• [PASSAGE]
Grrr …Why Workers Take Early Withdrawals From 401ks

401k, withdrawal, mistake, TD Ameritrade

Put down the withdrawal slip. Slowly back away.

Don’t touch your retirement savings — don’t! It’s a message sent ad nauseum from 401k, financial and just about every other type of advisor, over and over again.

But is the general public getting it?

TD Ameritrade, taking a break from being bought by Schwab (allegedly), wants an answer, and surveyed 1,015 U.S. adults aged 23 and older with at least $10,000 in investable assets in order to do so.

They broke it out by—what else?—generation and gained some pretty good insight into the demographic differences that exist, as well the values and behavior of each.

For the survey’s purposes, they claim Millennials are age 23-38, Gen X is age 39-54 and Baby Boomers are age 55-73.

And they asked the same question of each cohort:

In which of the following scenarios would you likely withdraw from your retirement savings, such as 401k?

The results

Overall, they found that Americans would most likely withdraw from their retirement savings to cover medical bills (49%) with a job loss, paying down credit card debt and covering a child’s education not far behind.

Millennials would most likely withdraw from their retirement savings to make up for a job loss, while 47% would do it to buy a house with 45% percent withdrawing funds for living expenses during a sabbatical (seriously).

Gen X would most likely withdraw from their retirement savings to cover medical bills, while 45% would do it to cover their child’s education

A much higher percentage of Baby Boomers said they would most likely withdraw from their retirement savings to cover medical bills than other options, which makes sense as they’re getting older. Fully 30% would do it to cover their credit card debt and a job loss, while 24% said they would use it to pay for a vacation.

• [PROBLEM SET]
- 1) In the 401k withdrawal article, why does it make sense that Baby Boomers would most likely take money out for medical bills?
- 2) Turn the paragraph of the 401k withdrawal article that starts "Millennials would most likely withdraw" into a short list, keeping its main facts.
- 3) Retype everything in the 401k withdrawal article from "Put down the" down to "are age 55-73.".

• [SUPPLIED DATA]
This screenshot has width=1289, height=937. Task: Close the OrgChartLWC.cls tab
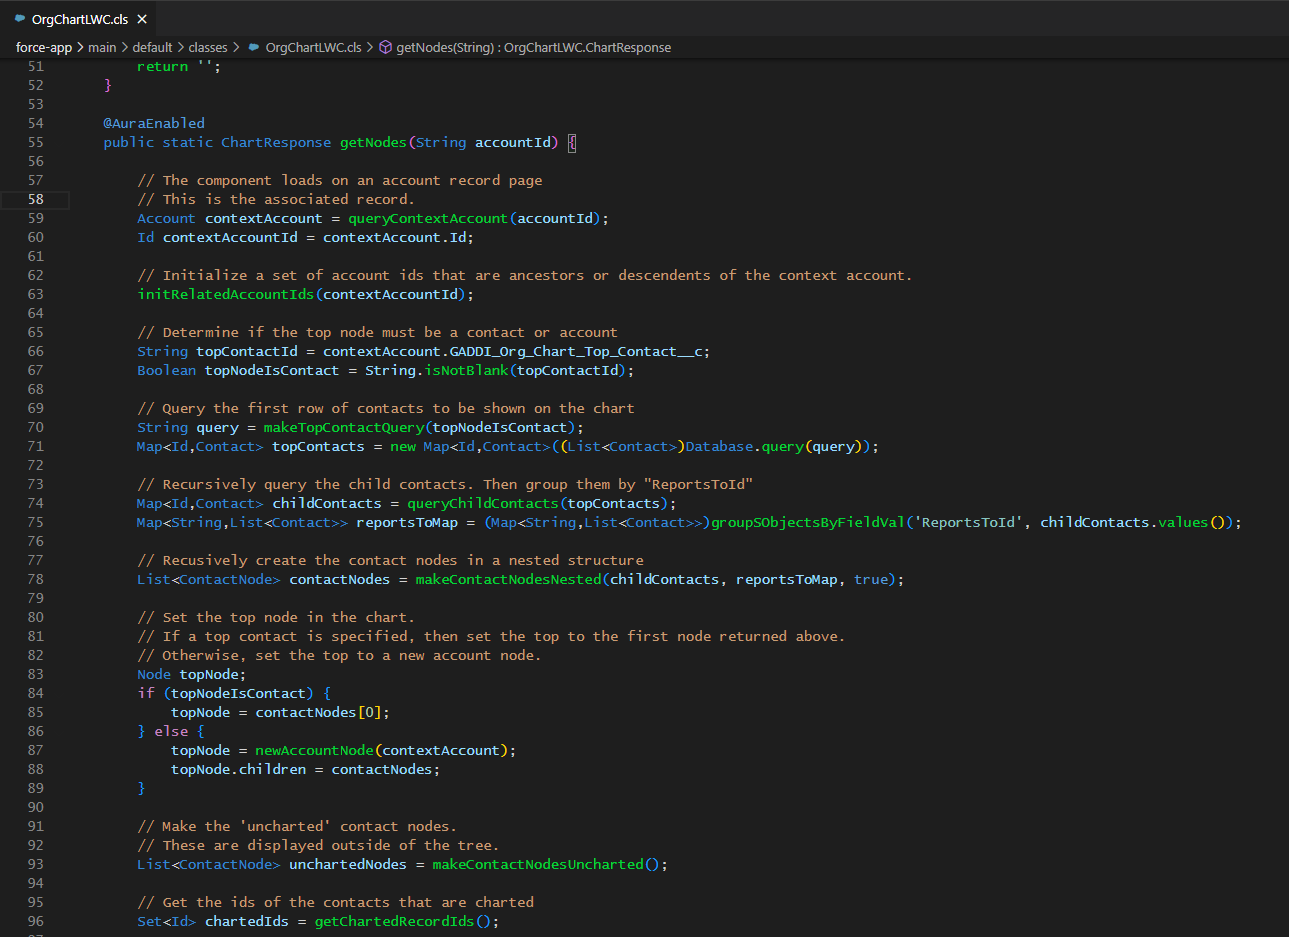point(140,18)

• [TASK RESPONSES]
- 1) The article says it makes sense because Baby Boomers are getting older.

- 2)
Millennials would withdraw from retirement savings:
- Most likely to make up for a job loss
- 47% to buy a house
- 45% for living expenses during a sabbatical

- 3)
Put down the withdrawal slip. Slowly back away.

Don’t touch your retirement savings — don’t! It’s a message sent ad nauseum from 401k, financial and just about every other type of advisor, over and over again.

But is the general public getting it?

TD Ameritrade, taking a break from being bought by Schwab (allegedly), wants an answer, and surveyed 1,015 U.S. adults aged 23 and older with at least $10,000 in investable assets in order to do so.

They broke it out by—what else?—generation and gained some pretty good insight into the demographic differences that exist, as well the values and behavior of each.

For the survey’s purposes, they claim Millennials are age 23-38, Gen X is age 39-54 and Baby Boomers are age 55-73.